WHAT YOU HAVE TO DO:
Please modify the material from its start through the line containing "tap(473, 152)" by replacing each "screenshot" with "screen capture" and leaving everything else unchanged. Leave out the pictures.

PROVIDED INFORMATION:
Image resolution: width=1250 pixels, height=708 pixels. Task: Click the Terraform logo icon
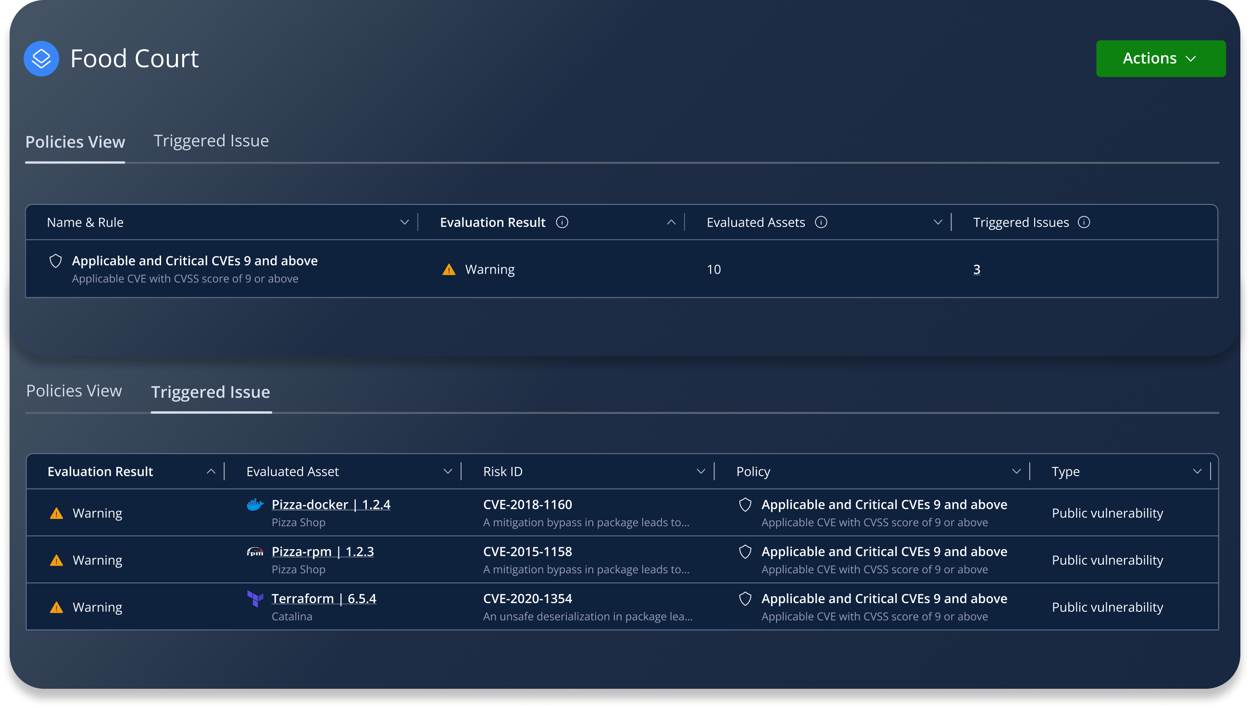tap(255, 599)
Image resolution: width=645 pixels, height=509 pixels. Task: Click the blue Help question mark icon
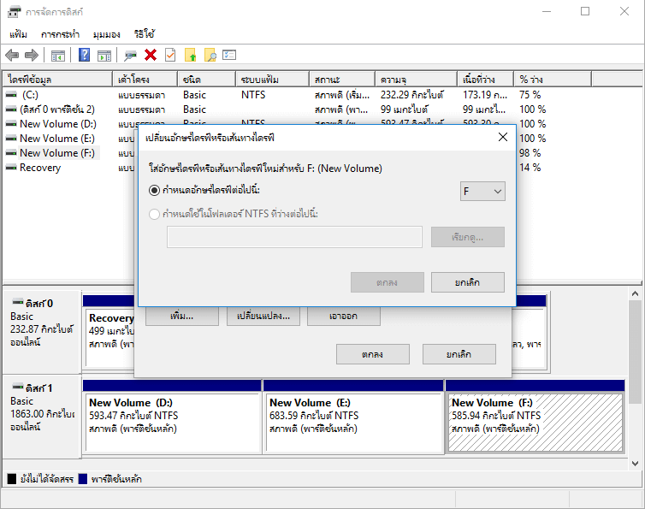click(x=85, y=56)
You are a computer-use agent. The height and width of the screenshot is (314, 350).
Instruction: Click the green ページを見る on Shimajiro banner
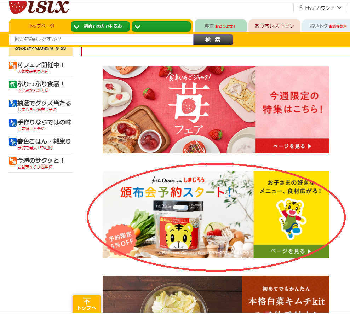pos(291,251)
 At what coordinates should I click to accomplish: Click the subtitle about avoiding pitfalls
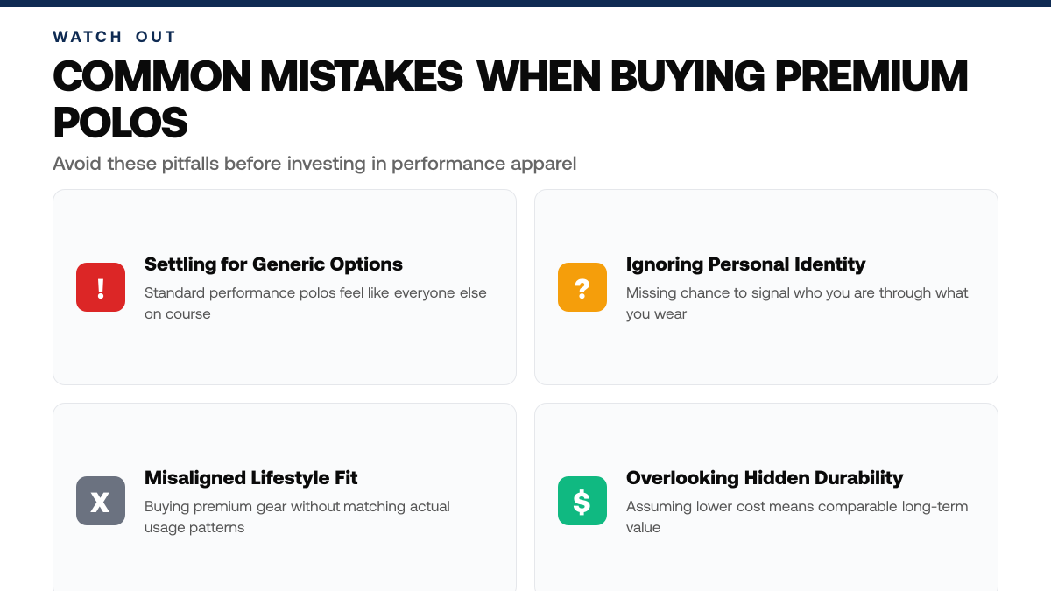[314, 164]

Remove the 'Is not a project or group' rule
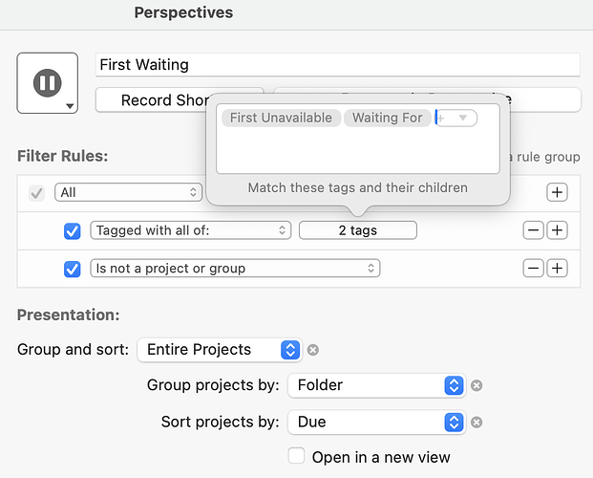(x=533, y=269)
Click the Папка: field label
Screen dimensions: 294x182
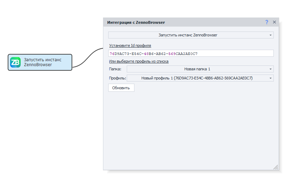pos(115,69)
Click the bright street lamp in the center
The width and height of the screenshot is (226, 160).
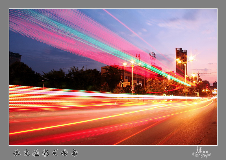(132, 62)
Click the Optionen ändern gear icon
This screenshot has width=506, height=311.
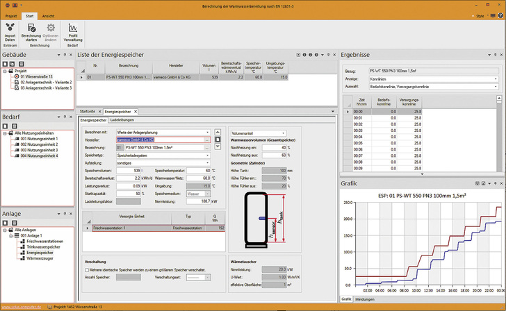(50, 27)
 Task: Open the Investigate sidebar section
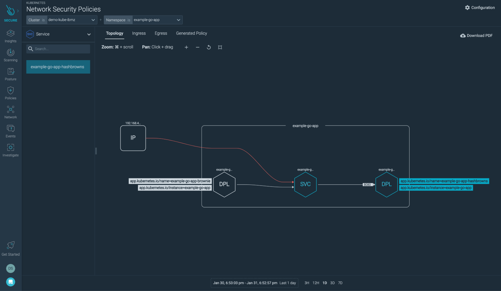(11, 150)
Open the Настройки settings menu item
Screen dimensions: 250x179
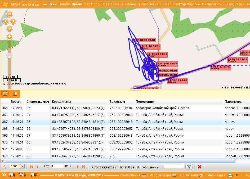[130, 4]
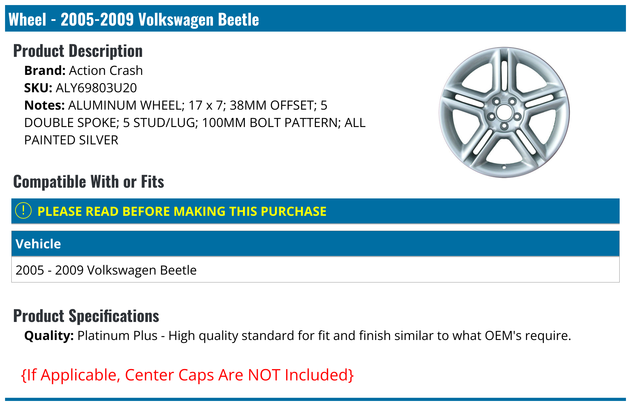
Task: Click the Product Description heading
Action: 78,51
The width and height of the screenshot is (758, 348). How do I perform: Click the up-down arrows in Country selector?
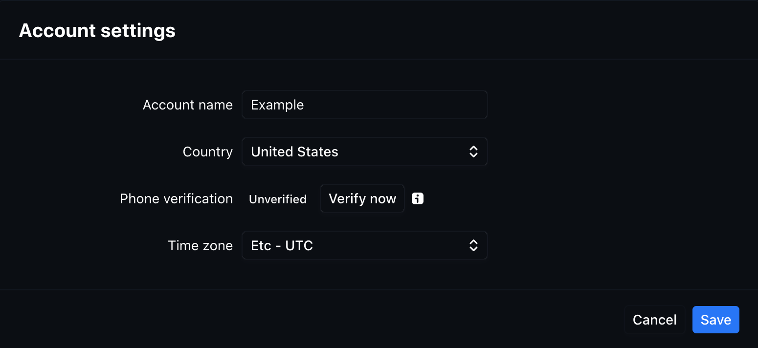tap(473, 152)
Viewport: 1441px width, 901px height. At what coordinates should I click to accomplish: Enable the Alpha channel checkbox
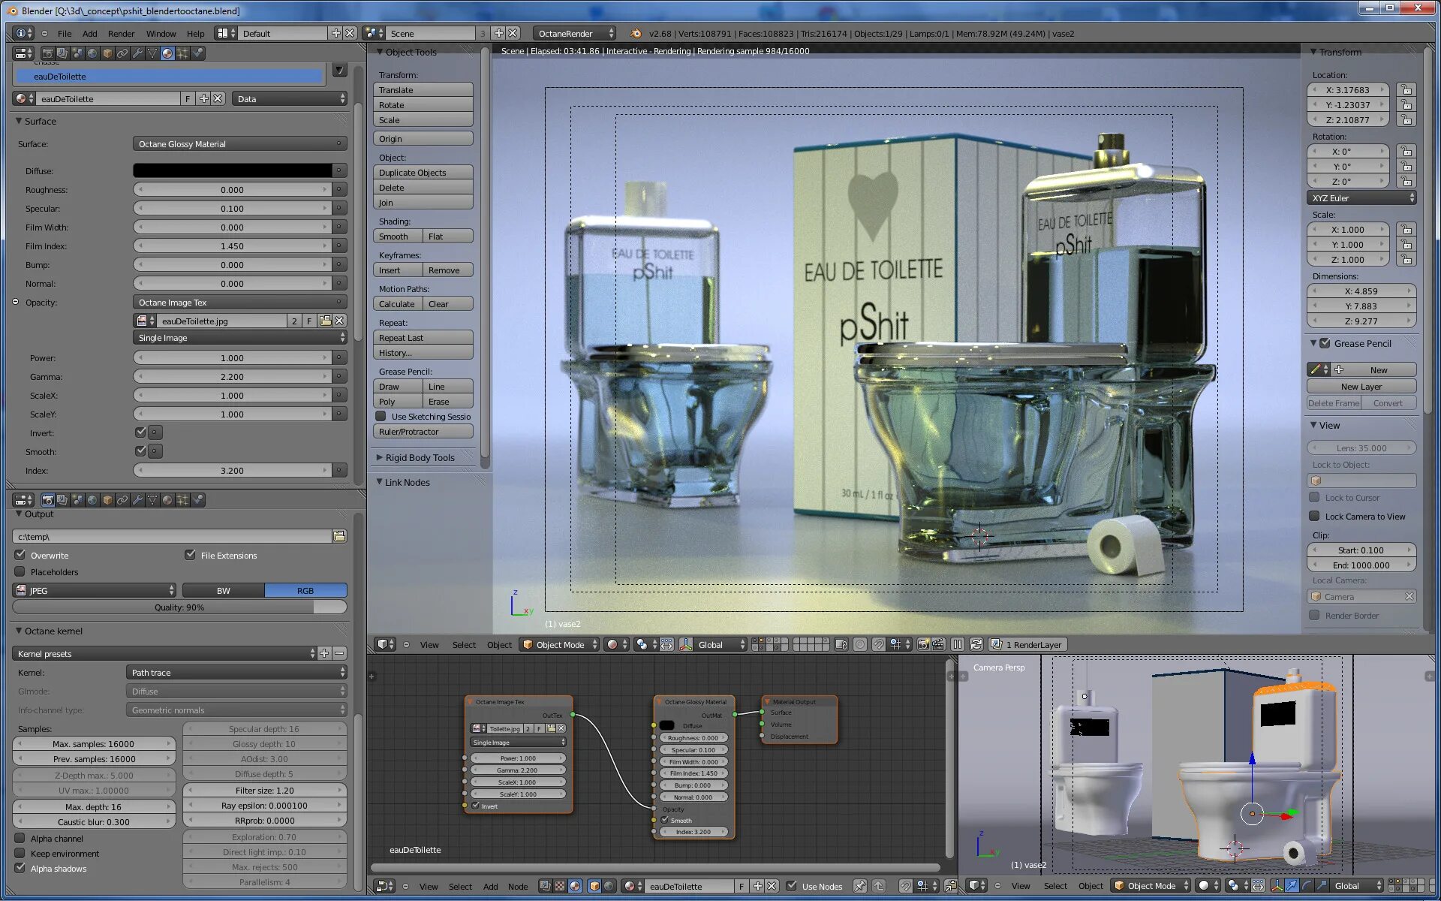pos(20,839)
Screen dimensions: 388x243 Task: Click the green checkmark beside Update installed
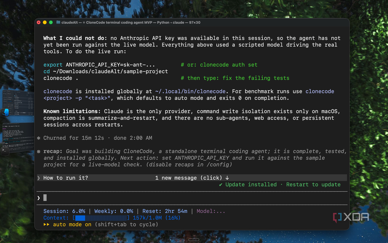click(221, 185)
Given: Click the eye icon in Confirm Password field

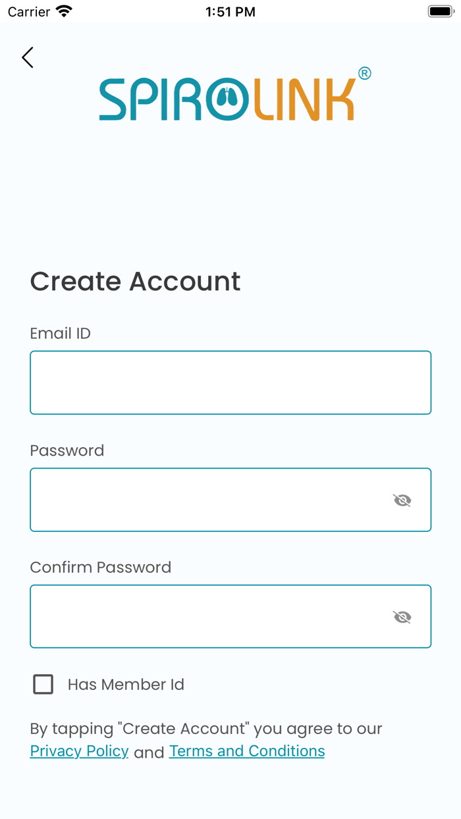Looking at the screenshot, I should (402, 617).
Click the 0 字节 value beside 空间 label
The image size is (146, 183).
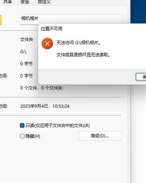(26, 76)
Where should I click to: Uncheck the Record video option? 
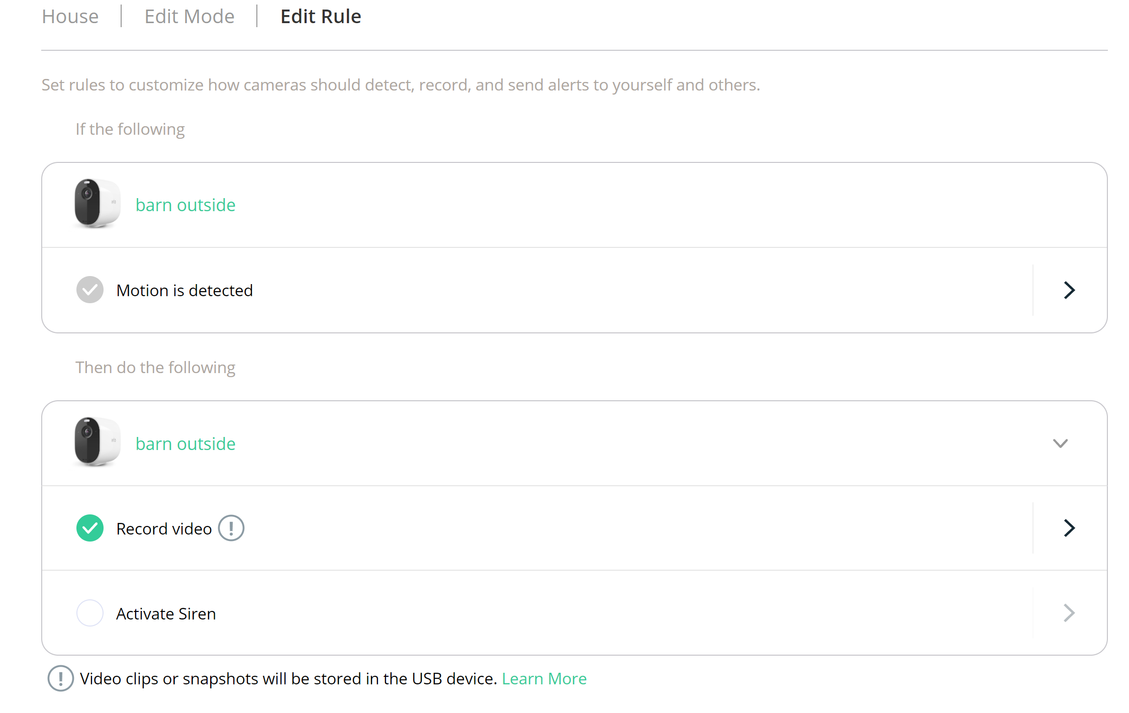(x=90, y=528)
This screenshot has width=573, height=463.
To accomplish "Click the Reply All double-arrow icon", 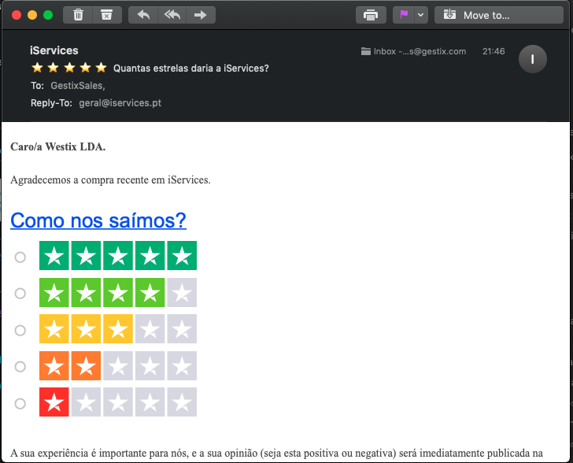I will [x=172, y=15].
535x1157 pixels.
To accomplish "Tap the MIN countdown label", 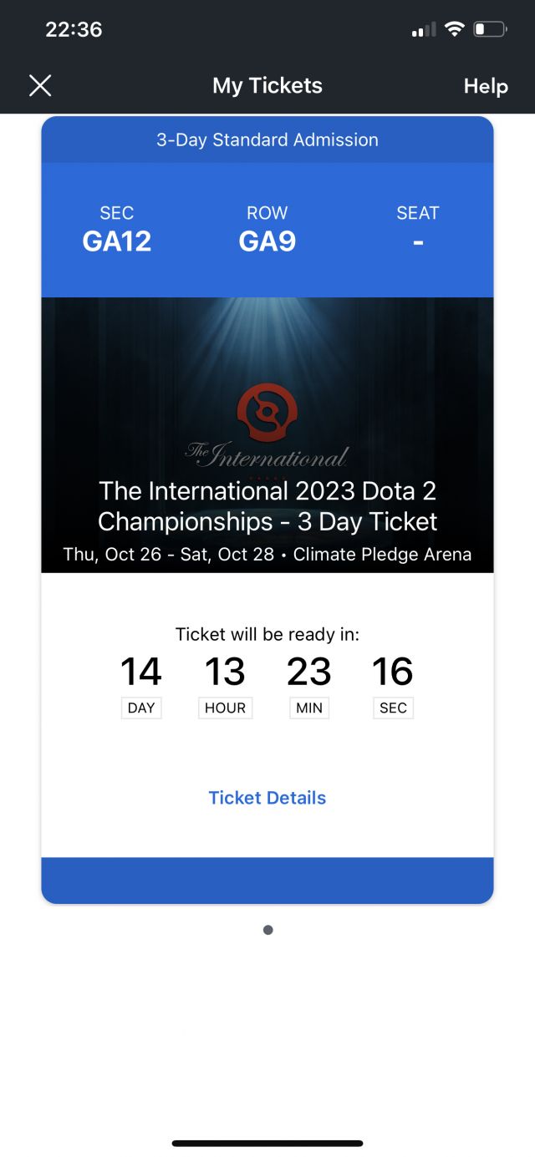I will pos(309,708).
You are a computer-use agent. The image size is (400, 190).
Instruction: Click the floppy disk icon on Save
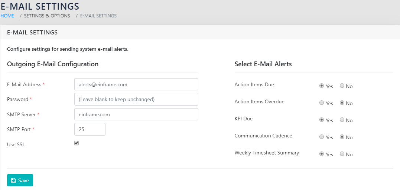pyautogui.click(x=13, y=180)
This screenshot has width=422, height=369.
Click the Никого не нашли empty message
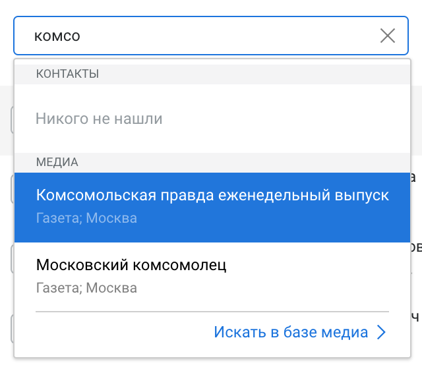pyautogui.click(x=99, y=119)
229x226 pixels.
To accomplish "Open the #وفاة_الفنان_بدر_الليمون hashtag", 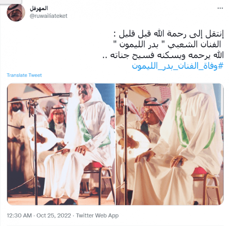I will (178, 66).
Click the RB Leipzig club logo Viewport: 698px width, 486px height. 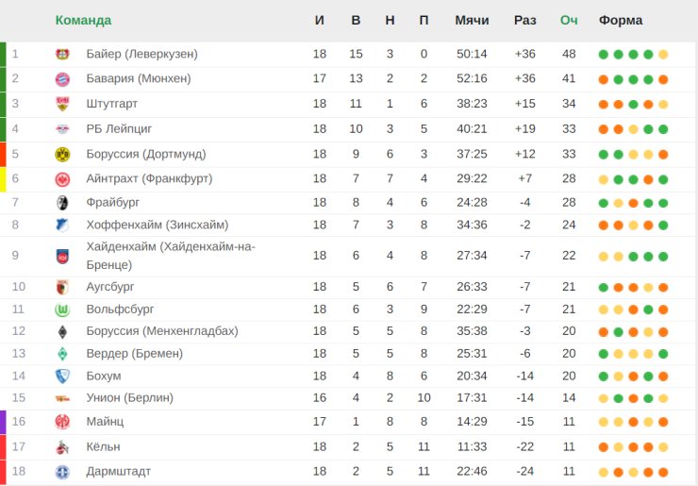coord(63,128)
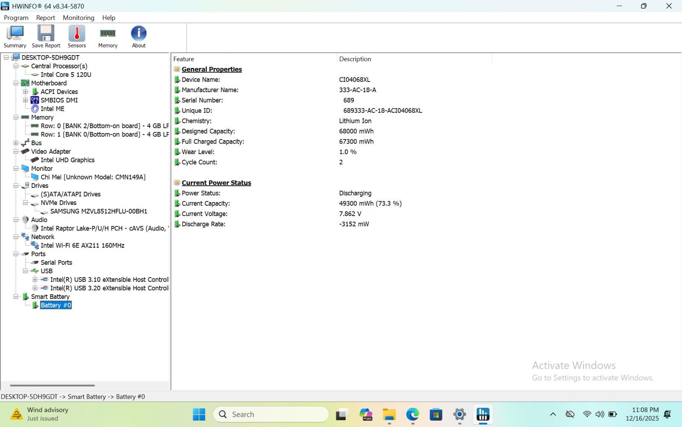The image size is (682, 427).
Task: Open the Summary toolbar icon
Action: (15, 37)
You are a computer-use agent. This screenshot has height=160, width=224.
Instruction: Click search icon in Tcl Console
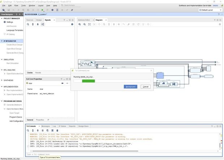28,130

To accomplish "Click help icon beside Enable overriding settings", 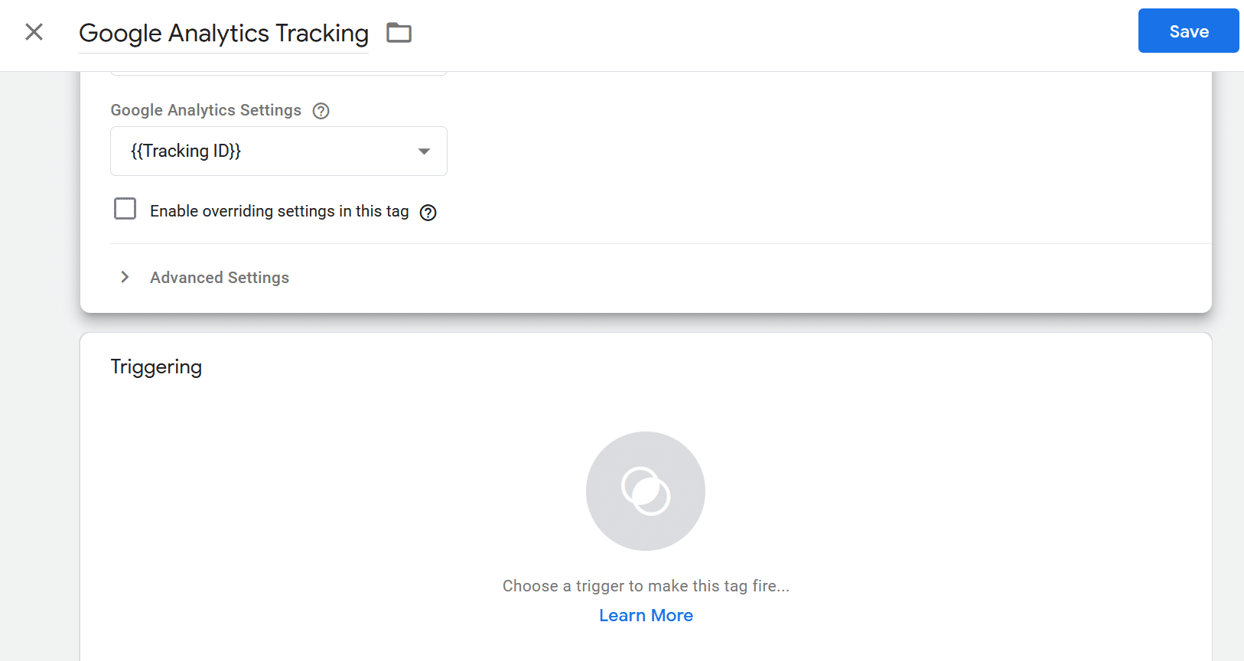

EXERCISE SOLUTION:
Image resolution: width=1250 pixels, height=708 pixels. Task: Click the Terraform logo icon
tap(255, 599)
Image resolution: width=645 pixels, height=509 pixels. Task: Click the blue Help question mark icon
click(x=85, y=56)
You are a computer-use agent. The height and width of the screen capture is (314, 350).
Instruction: Click the green ページを見る on Shimajiro banner
pos(291,251)
 At what coordinates should I click to accomplish: Click the subtitle about avoiding pitfalls
[314, 164]

Remove the 'Is not a project or group' rule
(x=533, y=269)
Click the Папка: field label
Screen dimensions: 294x182
pos(115,69)
Click the bright street lamp in the center
The width and height of the screen capture is (226, 160).
(132, 62)
Click the Optionen ändern gear icon
This screen capture has width=506, height=311.
(50, 27)
 Task: Open the Investigate sidebar section
(11, 150)
Open the Настройки settings menu item
Screen dimensions: 250x179
[130, 4]
Task: Click the Product Description heading
Action: 78,51
The width and height of the screen capture is (758, 348). How do I perform: Click the up-down arrows in Country selector?
tap(473, 152)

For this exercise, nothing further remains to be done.